#### Requirement
How many of the lines below hold the word "circle"? Answer only with the number.

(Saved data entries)

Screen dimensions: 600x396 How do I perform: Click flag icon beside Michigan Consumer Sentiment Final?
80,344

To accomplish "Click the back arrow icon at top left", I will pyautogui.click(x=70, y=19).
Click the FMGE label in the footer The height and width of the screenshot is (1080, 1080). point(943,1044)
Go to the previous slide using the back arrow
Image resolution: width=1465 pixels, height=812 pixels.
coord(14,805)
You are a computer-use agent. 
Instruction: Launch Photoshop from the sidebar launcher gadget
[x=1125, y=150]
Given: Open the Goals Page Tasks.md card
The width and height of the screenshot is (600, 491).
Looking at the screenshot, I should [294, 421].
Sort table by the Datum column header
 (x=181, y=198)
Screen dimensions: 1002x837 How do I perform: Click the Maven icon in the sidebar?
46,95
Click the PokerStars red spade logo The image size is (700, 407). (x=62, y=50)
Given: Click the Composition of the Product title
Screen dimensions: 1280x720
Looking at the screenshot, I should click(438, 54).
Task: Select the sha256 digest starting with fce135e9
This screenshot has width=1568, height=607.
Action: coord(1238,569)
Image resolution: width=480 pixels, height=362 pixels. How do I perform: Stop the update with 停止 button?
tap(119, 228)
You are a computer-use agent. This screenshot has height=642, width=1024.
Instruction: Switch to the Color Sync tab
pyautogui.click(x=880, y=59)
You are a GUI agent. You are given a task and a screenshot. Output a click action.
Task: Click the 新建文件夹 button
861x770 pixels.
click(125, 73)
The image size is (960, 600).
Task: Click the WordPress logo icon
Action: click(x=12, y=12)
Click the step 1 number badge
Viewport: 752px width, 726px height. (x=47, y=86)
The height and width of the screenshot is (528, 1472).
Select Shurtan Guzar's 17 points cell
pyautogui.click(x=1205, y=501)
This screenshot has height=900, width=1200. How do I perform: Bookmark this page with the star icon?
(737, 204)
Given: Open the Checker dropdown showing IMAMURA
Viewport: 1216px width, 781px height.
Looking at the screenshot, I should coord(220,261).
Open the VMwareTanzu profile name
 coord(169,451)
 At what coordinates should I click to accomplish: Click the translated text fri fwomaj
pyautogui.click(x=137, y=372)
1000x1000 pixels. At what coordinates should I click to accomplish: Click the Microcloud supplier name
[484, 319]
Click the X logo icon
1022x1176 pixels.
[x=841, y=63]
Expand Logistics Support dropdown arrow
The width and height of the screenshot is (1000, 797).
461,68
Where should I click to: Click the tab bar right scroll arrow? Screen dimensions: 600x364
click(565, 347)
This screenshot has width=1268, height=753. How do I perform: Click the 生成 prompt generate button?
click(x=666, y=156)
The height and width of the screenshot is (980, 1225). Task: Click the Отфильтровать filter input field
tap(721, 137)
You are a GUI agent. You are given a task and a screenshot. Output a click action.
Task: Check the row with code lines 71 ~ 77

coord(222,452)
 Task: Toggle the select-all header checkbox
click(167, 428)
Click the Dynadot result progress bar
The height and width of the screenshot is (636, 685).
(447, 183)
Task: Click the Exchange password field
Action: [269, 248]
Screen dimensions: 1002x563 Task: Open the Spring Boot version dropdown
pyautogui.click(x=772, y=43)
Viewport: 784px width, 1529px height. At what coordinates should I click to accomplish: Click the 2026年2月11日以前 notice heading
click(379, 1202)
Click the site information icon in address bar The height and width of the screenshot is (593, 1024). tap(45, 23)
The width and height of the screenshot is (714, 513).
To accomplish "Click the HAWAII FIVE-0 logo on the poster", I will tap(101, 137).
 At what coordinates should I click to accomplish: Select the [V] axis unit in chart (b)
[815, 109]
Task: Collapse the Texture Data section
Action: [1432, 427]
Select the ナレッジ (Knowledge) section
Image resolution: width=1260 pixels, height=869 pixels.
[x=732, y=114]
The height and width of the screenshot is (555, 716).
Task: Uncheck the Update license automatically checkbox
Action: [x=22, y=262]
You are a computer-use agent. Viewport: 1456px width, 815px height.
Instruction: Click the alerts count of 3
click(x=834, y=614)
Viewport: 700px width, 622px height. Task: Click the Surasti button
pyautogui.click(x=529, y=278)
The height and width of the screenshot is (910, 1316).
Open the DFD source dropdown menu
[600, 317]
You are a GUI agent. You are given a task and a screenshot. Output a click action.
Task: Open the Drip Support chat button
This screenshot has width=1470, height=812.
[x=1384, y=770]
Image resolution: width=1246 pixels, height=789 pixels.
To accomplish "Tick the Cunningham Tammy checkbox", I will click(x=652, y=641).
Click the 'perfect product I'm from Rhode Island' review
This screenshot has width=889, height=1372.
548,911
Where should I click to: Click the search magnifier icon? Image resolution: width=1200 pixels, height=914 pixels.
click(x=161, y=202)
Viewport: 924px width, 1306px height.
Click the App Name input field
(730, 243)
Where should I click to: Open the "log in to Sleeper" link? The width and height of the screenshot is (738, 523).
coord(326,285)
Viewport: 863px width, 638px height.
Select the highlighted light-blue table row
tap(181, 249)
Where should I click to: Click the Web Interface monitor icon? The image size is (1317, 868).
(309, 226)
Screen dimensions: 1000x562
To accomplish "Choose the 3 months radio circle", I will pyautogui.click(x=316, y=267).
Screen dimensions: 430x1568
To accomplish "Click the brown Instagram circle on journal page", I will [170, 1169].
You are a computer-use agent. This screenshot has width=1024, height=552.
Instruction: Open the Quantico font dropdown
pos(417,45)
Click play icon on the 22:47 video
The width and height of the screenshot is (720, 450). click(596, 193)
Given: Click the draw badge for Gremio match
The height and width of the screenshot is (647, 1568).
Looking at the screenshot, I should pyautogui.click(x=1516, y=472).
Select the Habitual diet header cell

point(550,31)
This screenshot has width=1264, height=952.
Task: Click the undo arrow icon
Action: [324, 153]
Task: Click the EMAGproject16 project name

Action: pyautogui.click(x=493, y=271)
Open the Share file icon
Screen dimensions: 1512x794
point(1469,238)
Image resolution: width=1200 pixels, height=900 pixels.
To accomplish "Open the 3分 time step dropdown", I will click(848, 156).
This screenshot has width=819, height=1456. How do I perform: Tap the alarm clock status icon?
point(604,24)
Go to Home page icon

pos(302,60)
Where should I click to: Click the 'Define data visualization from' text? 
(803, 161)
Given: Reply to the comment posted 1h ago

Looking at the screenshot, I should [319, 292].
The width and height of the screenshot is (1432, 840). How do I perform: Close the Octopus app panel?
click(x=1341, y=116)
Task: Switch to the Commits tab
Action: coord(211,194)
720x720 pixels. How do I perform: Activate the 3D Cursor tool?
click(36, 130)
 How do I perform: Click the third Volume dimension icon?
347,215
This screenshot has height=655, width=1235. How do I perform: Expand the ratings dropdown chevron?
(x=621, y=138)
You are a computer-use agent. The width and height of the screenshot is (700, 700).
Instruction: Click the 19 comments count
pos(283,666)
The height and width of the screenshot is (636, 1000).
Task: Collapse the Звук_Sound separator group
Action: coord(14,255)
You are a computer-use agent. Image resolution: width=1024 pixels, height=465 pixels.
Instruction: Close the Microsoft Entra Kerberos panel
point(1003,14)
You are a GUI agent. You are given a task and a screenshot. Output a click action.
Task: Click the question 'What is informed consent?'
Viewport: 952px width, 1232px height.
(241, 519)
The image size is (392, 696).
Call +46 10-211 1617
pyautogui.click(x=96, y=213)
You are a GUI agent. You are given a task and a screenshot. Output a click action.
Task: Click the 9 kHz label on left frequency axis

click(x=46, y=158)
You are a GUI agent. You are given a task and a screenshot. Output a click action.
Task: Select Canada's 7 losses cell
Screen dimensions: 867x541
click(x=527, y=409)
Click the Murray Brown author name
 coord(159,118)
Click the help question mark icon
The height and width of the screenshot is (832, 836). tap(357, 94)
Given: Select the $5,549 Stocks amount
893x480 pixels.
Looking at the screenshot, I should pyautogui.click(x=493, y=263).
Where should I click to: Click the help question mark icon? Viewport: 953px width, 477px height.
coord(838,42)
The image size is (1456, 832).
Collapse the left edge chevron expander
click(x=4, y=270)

#### Final answer
2